Task
Print the data from the line containing "Click the camel-spring-jolokia" through the line containing "pyautogui.click(x=314, y=168)", copying every character unchanged.

Raw data
>> Start

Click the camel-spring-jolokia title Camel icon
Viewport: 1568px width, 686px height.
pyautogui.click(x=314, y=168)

>> End
>> Start

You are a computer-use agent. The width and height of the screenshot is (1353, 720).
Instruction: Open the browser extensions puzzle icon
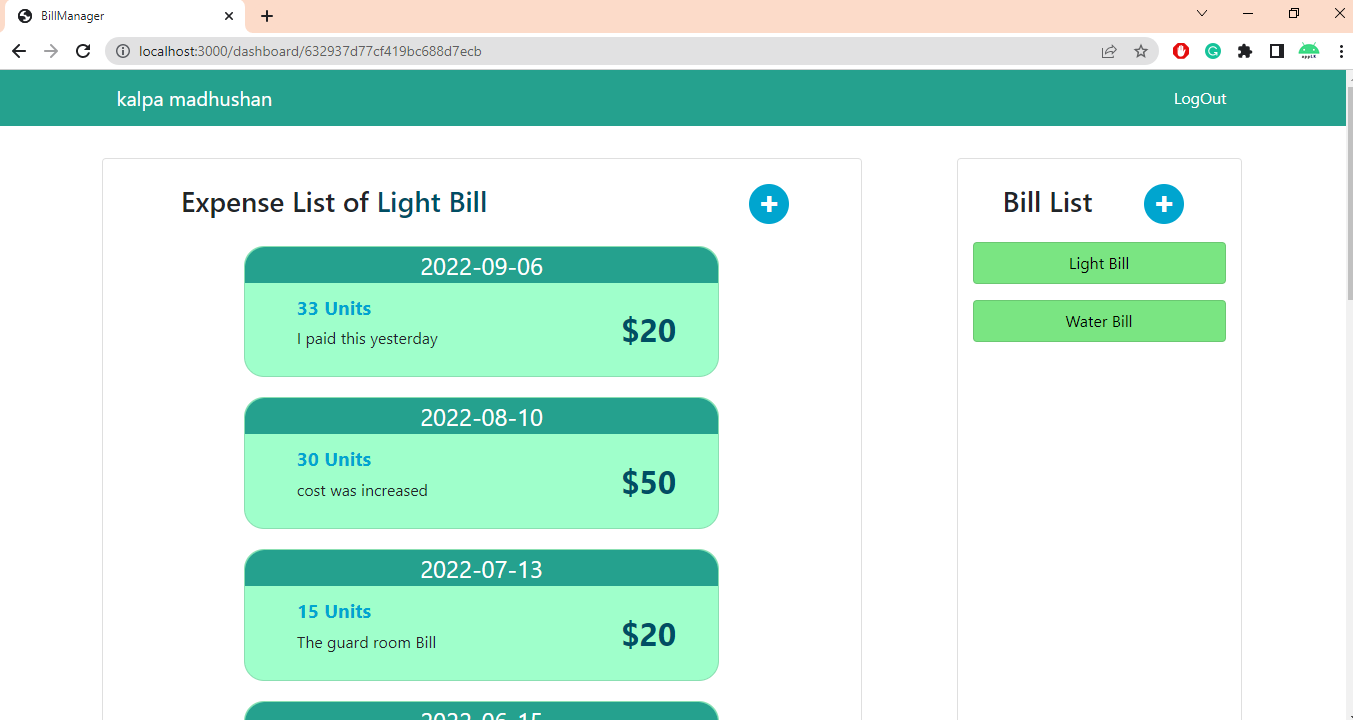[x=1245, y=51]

>> End
>> Start

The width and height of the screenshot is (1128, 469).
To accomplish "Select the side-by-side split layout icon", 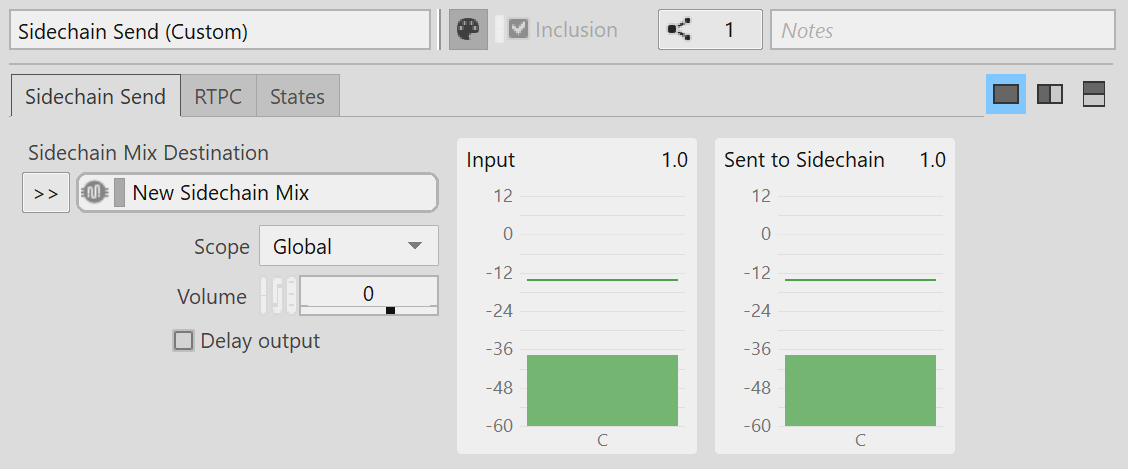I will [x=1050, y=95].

>> End

Answer to the task
Click the camel-spring-jolokia title Camel icon
Viewport: 1568px width, 686px height.
pyautogui.click(x=314, y=168)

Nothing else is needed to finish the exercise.